Collected data entries:
# # # # # # #

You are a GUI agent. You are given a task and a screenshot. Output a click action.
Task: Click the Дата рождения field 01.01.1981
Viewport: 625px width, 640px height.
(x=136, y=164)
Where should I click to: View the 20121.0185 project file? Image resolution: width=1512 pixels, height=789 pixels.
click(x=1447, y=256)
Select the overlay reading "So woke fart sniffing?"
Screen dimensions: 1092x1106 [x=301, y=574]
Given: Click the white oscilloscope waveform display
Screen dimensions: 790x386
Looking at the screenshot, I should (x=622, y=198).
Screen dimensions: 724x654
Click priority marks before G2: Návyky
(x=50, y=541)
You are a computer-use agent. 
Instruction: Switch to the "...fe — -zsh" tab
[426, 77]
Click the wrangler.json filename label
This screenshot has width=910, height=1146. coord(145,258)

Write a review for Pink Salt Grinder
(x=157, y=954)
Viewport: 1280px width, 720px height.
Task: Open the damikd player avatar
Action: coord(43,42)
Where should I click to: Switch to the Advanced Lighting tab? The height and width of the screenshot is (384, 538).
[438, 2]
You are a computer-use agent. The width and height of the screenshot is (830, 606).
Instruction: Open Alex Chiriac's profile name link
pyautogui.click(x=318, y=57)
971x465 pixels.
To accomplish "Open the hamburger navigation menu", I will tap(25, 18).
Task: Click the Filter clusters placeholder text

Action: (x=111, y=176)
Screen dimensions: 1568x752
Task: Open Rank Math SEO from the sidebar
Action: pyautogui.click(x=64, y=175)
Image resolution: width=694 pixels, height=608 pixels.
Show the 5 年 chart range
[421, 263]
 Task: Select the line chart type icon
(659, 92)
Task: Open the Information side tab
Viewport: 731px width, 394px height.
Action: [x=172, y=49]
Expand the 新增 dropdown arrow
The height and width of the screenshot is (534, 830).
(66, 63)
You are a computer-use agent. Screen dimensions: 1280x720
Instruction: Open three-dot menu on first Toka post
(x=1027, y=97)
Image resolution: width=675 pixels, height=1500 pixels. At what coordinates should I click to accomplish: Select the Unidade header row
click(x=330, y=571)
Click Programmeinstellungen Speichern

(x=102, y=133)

# # # # # # #

Problem to work on: Copy out all of the data exactly, leaving nothing out.

Result:
You are a GUI agent. You are given a task and a screenshot. Output a click action.
Task: Click the Дата рождения field 01.01.1981
Viewport: 625px width, 640px height.
(x=136, y=164)
Where should I click to: View the 20121.0185 project file? Image resolution: width=1512 pixels, height=789 pixels.
click(x=1447, y=256)
Select the overlay reading "So woke fart sniffing?"
Screen dimensions: 1092x1106 [x=301, y=574]
Given: Click the white oscilloscope waveform display
Screen dimensions: 790x386
Looking at the screenshot, I should (x=622, y=198).
Screen dimensions: 724x654
Click priority marks before G2: Návyky
(x=50, y=541)
You are a computer-use agent. 
Instruction: Switch to the "...fe — -zsh" tab
[426, 77]
Click the wrangler.json filename label
This screenshot has width=910, height=1146. coord(145,258)

Write a review for Pink Salt Grinder
(x=157, y=954)
Viewport: 1280px width, 720px height.
Task: Open the damikd player avatar
Action: coord(43,42)
Where should I click to: Switch to the Advanced Lighting tab? The height and width of the screenshot is (384, 538).
[438, 2]
You are a computer-use agent. The width and height of the screenshot is (830, 606).
Instruction: Open Alex Chiriac's profile name link
pyautogui.click(x=318, y=57)
971x465 pixels.
To accomplish "Open the hamburger navigation menu", I will tap(25, 18).
Task: Click the Filter clusters placeholder text

Action: (x=111, y=176)
Screen dimensions: 1568x752
Task: Open Rank Math SEO from the sidebar
Action: pyautogui.click(x=64, y=175)
Image resolution: width=694 pixels, height=608 pixels.
Show the 5 年 chart range
[421, 263]
 Task: Select the line chart type icon
(659, 92)
Task: Open the Information side tab
Viewport: 731px width, 394px height.
Action: [x=172, y=49]
Expand the 新增 dropdown arrow
The height and width of the screenshot is (534, 830).
(66, 63)
You are a computer-use agent. Screen dimensions: 1280x720
Instruction: Open three-dot menu on first Toka post
(x=1027, y=97)
Image resolution: width=675 pixels, height=1500 pixels. At what coordinates should I click to accomplish: Select the Unidade header row
click(x=330, y=571)
Click Programmeinstellungen Speichern

(x=102, y=133)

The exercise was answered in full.